Text:

------------------------------------------------------------------------

Cancer Patients at Risk for Medication-Related Osteonecrosis of the Jaw. A Case and Control Study Analyzing Predictors of MRONJ Onset

Round 1

Reviewer 1 Report

The manuscript submitted to JCM entitled “Cancer patients at risk for medication related osteonecrosis of the jaws. A case and control study analyzing predictors of MRONJ onset” is an original article which aim to analyze the potential risk factors of medication-related osteonecrosis of the jaws (MRONJ) in a cohort of cancer patients treated with zoledronic acid and/or denosumab.

On my opinion the article is interesting, well written, with good English.

However, I highlighted some issues.

• English language: Minor spell check is required.
• Abstract: Please structure the abstract to attract the reader's attention and adapt it accordingly.
• Introduction: This section has been properly prepared.
• Material and methods: This section has been properly prepared.
• Results: This section has been properly prepared.
• Discussion: Please discuss the onset of numb chin syndrome (or mental neuropathy) as predictive factor of MRONJ onset [https://doi.org/1016/j.jormas.2018.04.006].
• Conclusions: This section has been properly prepared.

After making the indicated changes, the article will be suitable for publication.

Thanks for the opportunity to review this manuscript.

Author Response

We sincerely thank the reviewers for their thoughtful advices since we believe the suggested changes are an important improvement for our work and were highlighted in the text in green color.

Abstract has been modified  as following in order to be more attractive for the reader:

The goal of this investigation was to identify potential risk factors to predict the onset of medication-related osteonecrosis of the jaw (MRONJ). Through the identification of the multiple variables positively associated to MRONJ we aim at the writing of a paradigm for integrated MRONJ risk assessment built on the combined analysis of systemic and local risk factors. The characteristics of a cohort of cancer patients treated with zoledronic acid and/or denosumab were investigated, beyond the set of proven risk factor a new potential ones, the intake of new molecules for cancer therapy, was addressed. Registered data were included in univariate and multivariate logistic regression analysis in order to individuate significant independent predictors of MRONJ, propensity score matching method was performed adjusting by age and sex. Univariate logistic regression analysis showed a significant effect of the parameters number of doses of zoledronic acid and/or denosumab (OR= 1.03; 95% CI= 1.01-1.05; p=0.008) and chemotherapy (OR= 0.35; 95% CI= 0.17-0.71; p=0.008). The multiple logistic regression model showed that breast, multiple myeloma, and prostate involved a significantly higher risk compared to lung cancer type; a significant effect of the combined variables number of doses of zoledronic acid and/or denosumab (OR=1.03; 95% CI=1.01-1.06); p-value=0.03) and exposure to novel molecules treatment (OR=34.74; 95% CI =1.39- 868.11; p-value=0.03) was observed. The results suggest that a risk assessment paradigm is needed for personalized prevention strategies in the light of patient centered care.

------------------------------------------------------------------------

Information provided:
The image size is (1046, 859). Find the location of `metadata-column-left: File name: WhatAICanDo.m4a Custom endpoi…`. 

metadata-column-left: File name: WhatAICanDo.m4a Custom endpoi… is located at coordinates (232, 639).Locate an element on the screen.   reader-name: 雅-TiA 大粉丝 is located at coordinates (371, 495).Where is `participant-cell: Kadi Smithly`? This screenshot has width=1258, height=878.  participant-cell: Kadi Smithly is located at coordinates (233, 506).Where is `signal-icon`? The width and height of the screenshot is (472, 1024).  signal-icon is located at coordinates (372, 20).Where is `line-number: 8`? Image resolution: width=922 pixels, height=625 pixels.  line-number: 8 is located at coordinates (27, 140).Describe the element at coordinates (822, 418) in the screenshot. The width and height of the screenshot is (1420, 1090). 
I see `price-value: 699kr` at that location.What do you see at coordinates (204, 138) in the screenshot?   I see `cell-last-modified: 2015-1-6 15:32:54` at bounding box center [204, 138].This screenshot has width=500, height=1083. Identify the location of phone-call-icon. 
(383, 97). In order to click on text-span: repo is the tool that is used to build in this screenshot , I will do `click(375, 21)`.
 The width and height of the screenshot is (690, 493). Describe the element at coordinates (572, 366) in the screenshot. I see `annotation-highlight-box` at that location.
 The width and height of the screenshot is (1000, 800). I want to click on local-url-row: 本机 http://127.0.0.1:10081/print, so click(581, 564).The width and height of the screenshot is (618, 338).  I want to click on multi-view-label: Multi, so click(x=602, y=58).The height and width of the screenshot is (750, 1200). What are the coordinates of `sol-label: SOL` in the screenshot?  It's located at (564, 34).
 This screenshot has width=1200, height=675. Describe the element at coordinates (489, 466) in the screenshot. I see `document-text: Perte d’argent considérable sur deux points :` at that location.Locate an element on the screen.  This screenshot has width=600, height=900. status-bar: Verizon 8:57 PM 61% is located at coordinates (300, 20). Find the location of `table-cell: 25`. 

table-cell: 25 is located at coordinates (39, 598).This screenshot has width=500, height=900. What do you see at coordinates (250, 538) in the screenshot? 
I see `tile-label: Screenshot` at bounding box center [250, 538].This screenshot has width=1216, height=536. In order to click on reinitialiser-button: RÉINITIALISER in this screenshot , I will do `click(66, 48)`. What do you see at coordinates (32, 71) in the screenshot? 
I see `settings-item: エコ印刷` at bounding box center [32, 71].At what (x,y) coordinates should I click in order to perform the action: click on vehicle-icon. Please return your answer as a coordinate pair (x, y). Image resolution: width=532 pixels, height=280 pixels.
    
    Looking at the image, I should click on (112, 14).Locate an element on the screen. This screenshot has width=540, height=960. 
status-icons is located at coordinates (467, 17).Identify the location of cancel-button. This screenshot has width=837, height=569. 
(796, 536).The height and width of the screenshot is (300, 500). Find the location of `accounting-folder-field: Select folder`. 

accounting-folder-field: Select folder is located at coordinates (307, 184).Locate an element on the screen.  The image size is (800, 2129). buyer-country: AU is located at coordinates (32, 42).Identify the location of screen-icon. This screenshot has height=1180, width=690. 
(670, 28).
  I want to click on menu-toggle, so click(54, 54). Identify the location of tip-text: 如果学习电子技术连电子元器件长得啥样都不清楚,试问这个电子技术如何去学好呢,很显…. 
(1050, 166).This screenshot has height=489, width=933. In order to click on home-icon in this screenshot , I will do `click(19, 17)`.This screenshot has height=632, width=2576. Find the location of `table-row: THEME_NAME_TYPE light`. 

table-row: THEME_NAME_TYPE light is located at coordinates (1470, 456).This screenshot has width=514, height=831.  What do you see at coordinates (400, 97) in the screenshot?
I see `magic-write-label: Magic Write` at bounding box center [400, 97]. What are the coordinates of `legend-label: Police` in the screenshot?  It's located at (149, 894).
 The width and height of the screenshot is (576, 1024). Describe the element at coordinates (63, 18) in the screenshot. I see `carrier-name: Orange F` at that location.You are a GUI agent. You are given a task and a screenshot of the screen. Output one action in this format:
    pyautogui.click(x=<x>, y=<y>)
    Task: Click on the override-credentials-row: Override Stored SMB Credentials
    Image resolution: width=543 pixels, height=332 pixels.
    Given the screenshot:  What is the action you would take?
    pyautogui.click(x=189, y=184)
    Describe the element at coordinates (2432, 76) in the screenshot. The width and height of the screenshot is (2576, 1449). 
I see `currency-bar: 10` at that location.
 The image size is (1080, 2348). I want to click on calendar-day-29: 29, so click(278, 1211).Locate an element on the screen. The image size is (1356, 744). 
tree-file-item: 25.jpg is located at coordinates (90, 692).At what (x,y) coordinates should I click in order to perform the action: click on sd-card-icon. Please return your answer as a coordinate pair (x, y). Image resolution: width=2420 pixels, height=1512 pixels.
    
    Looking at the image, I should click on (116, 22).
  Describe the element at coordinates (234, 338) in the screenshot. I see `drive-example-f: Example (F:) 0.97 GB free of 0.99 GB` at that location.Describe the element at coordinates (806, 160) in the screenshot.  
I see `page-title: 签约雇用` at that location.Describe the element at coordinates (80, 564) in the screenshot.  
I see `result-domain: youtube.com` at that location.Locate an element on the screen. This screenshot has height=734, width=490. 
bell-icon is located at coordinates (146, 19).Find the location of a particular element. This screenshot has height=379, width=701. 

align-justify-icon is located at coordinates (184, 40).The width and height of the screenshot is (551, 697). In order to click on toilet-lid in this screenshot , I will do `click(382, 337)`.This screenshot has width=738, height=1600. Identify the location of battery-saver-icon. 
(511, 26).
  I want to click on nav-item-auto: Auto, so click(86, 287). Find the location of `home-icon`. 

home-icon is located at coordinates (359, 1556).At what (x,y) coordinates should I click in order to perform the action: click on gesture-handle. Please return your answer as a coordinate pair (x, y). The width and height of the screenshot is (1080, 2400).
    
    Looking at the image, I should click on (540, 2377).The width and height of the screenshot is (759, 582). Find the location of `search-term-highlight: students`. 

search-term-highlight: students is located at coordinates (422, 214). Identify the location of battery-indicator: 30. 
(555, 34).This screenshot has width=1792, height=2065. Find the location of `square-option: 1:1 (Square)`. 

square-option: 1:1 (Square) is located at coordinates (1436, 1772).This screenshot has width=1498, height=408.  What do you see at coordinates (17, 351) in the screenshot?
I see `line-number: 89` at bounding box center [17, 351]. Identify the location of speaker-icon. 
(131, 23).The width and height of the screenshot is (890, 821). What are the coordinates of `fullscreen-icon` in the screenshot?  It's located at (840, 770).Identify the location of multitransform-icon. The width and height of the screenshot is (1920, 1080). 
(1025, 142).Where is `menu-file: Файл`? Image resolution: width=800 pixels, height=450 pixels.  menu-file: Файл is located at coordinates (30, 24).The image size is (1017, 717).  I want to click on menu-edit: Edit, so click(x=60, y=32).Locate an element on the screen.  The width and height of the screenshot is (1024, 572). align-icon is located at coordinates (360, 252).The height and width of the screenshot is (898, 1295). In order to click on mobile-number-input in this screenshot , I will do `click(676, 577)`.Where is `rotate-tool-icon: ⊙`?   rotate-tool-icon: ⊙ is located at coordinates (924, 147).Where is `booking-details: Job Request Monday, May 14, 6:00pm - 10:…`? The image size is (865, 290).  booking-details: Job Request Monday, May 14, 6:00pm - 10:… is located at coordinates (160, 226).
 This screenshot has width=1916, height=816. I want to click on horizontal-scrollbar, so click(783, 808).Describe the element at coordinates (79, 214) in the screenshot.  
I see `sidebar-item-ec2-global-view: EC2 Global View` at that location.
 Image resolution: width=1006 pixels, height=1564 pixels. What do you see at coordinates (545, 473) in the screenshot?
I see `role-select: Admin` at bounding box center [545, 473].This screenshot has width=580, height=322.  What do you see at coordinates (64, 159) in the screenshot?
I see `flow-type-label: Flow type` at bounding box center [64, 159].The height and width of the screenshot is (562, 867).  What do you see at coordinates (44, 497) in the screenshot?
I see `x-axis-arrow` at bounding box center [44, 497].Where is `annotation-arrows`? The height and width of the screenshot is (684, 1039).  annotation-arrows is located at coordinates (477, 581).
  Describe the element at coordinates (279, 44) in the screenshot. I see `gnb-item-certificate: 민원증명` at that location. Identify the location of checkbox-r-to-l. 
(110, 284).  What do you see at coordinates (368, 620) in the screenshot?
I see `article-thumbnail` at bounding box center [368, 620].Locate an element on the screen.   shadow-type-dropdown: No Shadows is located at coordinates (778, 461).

------------------------------------------------------------------------

Problem 1: List every section of the manuscript that the reviewer in the MRONJ review describes as properly prepared.
Problem 2: Reproduce the passage of the MRONJ review that begins with "On my opinion" and ends with "methods: This section has been properly prepared.".

Task output 1: Introduction, Material and methods, Results, Conclusions

Task output 2:
On my opinion the article is interesting, well written, with good English.

However, I highlighted some issues.

• English language: Minor spell check is required.
• Abstract: Please structure the abstract to attract the reader's attention and adapt it accordingly.
• Introduction: This section has been properly prepared.
• Material and methods: This section has been properly prepared.